WORK ITEM
Among the entries that follow, the required portion opens with the line containing "Where should I" and closes with the line containing "You are a computer-use agent. Screen". Give that portion again exactly, and nothing else.

DATA
***

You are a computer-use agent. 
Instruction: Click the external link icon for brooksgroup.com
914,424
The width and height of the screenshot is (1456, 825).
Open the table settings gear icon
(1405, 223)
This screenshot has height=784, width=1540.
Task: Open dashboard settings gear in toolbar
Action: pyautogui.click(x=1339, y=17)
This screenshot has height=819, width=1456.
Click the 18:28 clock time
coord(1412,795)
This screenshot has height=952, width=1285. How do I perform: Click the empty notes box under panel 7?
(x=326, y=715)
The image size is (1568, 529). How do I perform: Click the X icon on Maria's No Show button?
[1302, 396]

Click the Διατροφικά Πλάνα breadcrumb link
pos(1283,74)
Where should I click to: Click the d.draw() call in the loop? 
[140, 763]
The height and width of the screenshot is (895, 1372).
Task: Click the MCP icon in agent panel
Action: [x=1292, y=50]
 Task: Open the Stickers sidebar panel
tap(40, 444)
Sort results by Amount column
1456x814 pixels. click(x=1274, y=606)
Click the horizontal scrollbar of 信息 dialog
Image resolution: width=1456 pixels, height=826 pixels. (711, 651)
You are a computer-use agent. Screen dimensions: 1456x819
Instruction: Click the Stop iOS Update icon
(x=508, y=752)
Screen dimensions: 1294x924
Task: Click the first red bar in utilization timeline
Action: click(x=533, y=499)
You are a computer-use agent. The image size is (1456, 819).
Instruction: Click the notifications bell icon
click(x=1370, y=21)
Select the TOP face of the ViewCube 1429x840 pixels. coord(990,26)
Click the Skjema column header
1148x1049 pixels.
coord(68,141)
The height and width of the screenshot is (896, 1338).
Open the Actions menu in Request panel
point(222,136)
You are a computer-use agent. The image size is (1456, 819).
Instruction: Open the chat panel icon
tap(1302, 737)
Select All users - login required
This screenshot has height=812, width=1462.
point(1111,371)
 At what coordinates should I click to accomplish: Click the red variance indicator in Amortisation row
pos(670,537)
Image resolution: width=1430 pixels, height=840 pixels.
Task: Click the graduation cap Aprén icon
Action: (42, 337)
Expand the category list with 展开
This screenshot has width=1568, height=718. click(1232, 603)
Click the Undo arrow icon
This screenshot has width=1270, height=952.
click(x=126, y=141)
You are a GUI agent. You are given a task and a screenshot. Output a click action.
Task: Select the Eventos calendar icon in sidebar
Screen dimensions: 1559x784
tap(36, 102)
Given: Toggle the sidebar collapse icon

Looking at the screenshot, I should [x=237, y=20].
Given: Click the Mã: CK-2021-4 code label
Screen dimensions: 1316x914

***

RESULT FOR THIS EXERCISE
Where should I click to: Click the d.draw() call in the loop? 
[140, 763]
The height and width of the screenshot is (895, 1372).
Task: Click the MCP icon in agent panel
Action: [x=1292, y=50]
 Task: Open the Stickers sidebar panel
tap(40, 444)
Sort results by Amount column
1456x814 pixels. click(x=1274, y=606)
Click the horizontal scrollbar of 信息 dialog
Image resolution: width=1456 pixels, height=826 pixels. (711, 651)
You are a computer-use agent. Screen dimensions: 1456x819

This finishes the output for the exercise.